- Task to carry out
Search the material below for the word "gear". Copy every line that has it.

- Recorded data
______________________________

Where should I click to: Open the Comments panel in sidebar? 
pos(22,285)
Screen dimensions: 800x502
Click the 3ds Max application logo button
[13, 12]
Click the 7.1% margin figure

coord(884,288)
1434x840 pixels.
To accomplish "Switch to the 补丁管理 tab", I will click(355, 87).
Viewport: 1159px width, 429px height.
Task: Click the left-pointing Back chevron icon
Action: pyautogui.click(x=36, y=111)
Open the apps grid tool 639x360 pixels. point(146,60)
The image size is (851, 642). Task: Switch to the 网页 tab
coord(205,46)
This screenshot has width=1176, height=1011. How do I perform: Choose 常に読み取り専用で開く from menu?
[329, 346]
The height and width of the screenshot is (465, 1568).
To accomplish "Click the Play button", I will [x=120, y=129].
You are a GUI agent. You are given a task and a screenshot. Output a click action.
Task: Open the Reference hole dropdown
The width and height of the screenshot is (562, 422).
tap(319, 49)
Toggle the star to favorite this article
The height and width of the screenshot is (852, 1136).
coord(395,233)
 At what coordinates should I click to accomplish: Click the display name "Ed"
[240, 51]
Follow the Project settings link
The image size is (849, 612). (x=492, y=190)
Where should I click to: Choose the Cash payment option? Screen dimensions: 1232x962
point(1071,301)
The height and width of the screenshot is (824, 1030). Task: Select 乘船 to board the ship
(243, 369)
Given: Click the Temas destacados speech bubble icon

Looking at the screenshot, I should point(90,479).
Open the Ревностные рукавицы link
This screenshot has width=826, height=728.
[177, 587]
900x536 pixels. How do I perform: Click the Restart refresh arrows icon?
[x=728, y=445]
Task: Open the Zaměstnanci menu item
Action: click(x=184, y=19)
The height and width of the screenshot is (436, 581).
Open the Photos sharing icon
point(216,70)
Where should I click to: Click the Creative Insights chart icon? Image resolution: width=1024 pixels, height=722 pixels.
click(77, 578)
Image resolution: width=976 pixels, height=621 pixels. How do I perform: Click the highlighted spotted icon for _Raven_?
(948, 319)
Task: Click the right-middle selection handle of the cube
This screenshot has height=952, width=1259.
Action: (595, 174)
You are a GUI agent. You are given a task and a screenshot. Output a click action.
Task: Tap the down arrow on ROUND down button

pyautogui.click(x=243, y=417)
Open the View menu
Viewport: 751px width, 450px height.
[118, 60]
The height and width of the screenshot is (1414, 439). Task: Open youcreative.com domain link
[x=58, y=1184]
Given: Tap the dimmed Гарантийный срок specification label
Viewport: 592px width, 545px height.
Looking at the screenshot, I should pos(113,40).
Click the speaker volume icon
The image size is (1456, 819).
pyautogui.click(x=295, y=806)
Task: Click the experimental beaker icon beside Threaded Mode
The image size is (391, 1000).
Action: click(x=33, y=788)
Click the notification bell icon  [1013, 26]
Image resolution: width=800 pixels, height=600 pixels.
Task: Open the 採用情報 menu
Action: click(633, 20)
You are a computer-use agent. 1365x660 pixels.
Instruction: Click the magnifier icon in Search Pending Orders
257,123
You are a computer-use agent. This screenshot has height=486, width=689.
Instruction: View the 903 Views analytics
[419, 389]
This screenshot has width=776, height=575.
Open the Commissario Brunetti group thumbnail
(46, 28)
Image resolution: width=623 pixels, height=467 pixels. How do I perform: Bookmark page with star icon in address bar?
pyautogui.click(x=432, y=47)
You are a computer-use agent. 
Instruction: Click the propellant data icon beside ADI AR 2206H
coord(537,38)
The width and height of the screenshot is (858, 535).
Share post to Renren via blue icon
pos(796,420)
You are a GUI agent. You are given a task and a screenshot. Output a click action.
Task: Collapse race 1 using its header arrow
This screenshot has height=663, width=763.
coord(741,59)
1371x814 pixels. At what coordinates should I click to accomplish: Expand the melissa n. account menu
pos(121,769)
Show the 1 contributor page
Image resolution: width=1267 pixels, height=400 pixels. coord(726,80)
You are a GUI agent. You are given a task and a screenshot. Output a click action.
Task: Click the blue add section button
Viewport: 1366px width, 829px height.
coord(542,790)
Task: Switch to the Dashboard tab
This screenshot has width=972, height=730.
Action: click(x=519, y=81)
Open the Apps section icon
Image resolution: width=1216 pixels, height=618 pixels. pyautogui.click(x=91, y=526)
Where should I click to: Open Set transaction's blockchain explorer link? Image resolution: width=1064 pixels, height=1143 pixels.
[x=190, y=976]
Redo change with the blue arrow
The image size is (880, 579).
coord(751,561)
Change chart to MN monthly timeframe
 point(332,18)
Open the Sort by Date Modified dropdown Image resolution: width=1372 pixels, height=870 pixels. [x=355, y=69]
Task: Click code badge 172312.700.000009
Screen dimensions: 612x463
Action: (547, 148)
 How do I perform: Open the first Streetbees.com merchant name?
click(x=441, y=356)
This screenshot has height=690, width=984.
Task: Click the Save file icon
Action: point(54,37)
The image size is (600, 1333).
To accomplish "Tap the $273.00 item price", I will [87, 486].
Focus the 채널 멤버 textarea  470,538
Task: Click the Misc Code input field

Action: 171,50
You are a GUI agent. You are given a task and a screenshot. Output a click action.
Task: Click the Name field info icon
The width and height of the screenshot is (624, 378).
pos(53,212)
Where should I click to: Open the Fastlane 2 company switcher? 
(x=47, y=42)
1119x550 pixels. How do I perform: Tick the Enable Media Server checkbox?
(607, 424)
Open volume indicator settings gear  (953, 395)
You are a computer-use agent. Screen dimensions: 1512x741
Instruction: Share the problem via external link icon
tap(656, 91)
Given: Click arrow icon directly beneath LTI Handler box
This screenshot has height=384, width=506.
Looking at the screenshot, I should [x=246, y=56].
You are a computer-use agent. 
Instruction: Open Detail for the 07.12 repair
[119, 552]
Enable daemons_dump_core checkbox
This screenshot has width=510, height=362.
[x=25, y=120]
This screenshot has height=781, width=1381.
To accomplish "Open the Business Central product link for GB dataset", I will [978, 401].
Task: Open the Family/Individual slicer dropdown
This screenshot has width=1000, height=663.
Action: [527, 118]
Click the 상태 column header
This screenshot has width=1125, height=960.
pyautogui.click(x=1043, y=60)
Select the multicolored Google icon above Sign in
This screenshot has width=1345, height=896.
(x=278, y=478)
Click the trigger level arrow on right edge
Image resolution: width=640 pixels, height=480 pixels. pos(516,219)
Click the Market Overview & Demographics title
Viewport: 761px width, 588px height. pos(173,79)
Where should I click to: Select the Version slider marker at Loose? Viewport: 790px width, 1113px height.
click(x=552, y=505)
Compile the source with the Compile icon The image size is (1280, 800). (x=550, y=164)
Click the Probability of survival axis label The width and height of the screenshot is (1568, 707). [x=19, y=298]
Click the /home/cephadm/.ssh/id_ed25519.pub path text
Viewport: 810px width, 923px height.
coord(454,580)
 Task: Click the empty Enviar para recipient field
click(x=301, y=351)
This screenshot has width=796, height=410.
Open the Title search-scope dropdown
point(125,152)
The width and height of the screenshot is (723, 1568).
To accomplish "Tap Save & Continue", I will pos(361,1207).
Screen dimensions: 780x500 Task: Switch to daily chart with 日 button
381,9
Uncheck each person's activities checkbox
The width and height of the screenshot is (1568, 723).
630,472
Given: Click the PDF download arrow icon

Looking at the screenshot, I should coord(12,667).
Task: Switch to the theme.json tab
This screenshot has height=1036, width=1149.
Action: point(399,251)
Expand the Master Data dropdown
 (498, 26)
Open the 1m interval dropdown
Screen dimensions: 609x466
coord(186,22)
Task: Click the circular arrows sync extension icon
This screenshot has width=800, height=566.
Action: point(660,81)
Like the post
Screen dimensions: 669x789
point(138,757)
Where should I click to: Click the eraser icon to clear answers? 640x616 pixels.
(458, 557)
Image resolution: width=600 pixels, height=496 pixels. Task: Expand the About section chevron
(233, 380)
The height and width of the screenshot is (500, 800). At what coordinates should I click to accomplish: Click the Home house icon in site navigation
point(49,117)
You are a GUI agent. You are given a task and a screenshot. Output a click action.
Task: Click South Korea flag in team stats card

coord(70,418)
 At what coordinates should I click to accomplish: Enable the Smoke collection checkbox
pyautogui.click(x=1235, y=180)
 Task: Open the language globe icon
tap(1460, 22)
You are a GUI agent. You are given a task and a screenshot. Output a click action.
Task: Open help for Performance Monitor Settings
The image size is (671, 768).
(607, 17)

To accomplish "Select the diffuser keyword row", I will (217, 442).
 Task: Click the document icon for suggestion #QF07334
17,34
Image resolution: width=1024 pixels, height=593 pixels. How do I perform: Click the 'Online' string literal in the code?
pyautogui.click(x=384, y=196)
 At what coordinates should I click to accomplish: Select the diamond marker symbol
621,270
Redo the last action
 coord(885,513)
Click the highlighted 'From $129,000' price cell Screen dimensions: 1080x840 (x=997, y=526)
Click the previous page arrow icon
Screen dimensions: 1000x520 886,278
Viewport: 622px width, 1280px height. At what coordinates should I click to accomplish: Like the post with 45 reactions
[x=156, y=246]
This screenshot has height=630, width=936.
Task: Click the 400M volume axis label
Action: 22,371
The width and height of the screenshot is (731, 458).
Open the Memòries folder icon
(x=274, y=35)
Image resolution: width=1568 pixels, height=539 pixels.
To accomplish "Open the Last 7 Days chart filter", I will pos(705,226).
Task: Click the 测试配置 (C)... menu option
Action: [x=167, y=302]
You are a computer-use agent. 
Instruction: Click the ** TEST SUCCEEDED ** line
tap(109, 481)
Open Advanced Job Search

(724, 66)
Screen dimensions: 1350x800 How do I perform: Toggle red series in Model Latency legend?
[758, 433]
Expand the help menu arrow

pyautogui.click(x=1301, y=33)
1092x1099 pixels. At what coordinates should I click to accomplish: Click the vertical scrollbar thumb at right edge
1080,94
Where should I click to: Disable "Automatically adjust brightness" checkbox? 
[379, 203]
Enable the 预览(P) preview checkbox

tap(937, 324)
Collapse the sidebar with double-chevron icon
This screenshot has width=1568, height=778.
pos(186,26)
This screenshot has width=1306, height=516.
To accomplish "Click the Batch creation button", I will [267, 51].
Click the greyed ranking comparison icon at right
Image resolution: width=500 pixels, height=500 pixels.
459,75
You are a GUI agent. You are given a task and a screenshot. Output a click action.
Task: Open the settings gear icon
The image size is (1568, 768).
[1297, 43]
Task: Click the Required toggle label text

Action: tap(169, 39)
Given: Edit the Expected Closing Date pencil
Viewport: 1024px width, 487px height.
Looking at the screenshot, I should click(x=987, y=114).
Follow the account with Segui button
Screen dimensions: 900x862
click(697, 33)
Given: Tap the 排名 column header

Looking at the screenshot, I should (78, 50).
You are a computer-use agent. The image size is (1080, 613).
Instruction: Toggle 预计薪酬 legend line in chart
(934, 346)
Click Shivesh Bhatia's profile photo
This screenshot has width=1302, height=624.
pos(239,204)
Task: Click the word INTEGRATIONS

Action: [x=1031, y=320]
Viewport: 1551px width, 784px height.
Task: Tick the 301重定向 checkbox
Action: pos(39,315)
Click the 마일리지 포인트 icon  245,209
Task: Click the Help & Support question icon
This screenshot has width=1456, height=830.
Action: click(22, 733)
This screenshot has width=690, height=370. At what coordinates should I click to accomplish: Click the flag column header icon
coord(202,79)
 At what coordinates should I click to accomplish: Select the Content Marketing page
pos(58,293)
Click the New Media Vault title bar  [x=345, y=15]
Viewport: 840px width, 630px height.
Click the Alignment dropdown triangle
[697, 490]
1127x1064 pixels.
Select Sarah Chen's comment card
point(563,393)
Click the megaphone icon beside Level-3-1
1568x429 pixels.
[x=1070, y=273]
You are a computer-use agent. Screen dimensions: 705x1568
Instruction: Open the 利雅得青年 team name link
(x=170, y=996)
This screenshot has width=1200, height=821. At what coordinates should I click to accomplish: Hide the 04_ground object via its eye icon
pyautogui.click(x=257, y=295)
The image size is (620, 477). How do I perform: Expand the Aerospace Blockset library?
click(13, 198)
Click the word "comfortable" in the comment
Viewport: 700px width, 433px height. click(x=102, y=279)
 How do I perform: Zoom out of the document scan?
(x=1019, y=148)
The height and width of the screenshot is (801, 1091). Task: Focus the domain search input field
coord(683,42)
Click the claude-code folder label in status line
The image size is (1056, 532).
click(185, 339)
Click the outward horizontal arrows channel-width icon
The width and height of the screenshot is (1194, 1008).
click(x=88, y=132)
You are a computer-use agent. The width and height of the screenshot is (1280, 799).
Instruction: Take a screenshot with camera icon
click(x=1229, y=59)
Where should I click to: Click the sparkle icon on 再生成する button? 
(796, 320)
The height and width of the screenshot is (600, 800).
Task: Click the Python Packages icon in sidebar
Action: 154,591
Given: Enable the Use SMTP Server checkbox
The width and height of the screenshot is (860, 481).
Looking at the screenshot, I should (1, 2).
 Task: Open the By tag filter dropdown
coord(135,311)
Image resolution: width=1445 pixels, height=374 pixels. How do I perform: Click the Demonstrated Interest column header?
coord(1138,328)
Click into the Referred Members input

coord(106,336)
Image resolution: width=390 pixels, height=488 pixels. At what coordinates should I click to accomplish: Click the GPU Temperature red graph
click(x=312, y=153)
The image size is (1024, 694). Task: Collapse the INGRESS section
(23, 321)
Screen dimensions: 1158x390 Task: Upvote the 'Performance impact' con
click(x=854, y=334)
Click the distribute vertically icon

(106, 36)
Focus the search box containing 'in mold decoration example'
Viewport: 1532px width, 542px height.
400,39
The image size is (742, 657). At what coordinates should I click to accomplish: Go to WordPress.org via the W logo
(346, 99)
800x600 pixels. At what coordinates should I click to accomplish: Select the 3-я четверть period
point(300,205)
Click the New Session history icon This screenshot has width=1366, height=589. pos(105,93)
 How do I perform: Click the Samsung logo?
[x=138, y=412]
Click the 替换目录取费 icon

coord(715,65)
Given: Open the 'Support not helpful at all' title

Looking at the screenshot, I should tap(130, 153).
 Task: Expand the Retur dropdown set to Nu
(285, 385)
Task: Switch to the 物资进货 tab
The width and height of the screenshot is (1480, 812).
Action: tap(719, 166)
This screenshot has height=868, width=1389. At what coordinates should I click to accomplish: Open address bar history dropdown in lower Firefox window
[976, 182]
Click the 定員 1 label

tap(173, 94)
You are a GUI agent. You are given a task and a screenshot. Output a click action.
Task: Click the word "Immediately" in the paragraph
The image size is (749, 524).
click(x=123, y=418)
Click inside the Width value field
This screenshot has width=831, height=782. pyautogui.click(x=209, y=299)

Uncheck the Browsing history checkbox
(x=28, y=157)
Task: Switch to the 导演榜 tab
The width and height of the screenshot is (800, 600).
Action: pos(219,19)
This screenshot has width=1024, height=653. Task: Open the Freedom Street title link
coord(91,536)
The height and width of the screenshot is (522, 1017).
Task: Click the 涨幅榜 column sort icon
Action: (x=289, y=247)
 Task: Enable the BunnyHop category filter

______________________________

- Task answer
Open volume indicator settings gear  (953, 395)
Task: Open the settings gear icon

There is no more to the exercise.